Passage shown section start
Browsing Tag:


Gardening/ Preparedness/ Vegetable Garden

Easy to Store Life-Sustaining Crops

Sweet potato slips

My garden grows wonderful, delicious, life-sustaining food for 165 days out of the year.  But what do I do about those other 200 days of the year? How do I provide food for my family during that time? 

This year we set out to grow some easy to store survival crops that will feed our family through the winter– even without needing canning or refrigeration.  

A lot of easy to store survival crops fall into the category of “starchy vegetables”. They contain more starch so they typically contain more calories or energy and less fiber than some of the other vegetables you might be thinking of that grow in the middle of our summer garden like lettuce, tomatoes, peppers, and okra. 

Starch is a carbohydrate. Our body breaks it down into glucose that we use as energy so this is where we will get the 2000 calories the standard adult diet requires.  We need to get 2,000 calories from somewhere so these starchy vegetables will provide a lot of those calories that we need to have energy for the day.
Passage shown section end
• Check your understanding:
**A)** Copy the post on survival crops between "This year we" and "canning or refrigeration.", inclusive, substituting "cold months" for "winter".
**B)** For each statement about the post on survival crops, answer yes or no and quote the words of the post that decide it: (i) The garden produces food for 165 days of the year. (ii) Starchy vegetables typically contain more fiber than vegetables such as lettuce and tomatoes. (iii) Starch is a protein.
**C)** According to the post on survival crops, how many calories does the standard adult diet require?
Excerpted records section start
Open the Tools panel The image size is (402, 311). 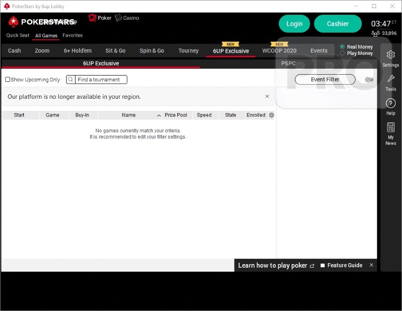390,83
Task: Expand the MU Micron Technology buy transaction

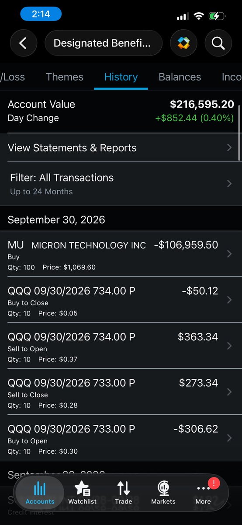Action: pos(121,254)
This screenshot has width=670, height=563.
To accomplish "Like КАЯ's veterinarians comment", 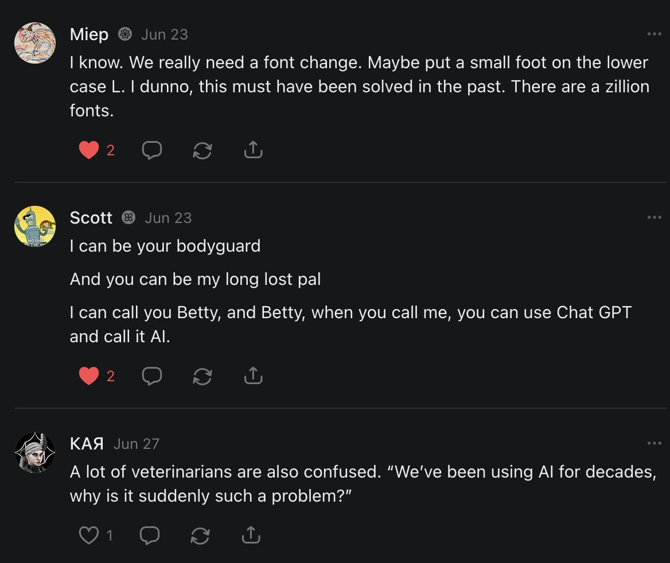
Excerpted records section end
• Written answers:
**A)**
This year we set out to grow some easy to store survival crops that will feed our family through the cold months– even without needing canning or refrigeration.

**B)**
(i) Yes: "My garden grows wonderful, delicious, life-sustaining food for 165 days out of the year."
(ii) No: "they typically contain more calories or energy and less fiber than some of the other vegetables"
(iii) No: "Starch is a carbohydrate."

**C)** 2,000 calories.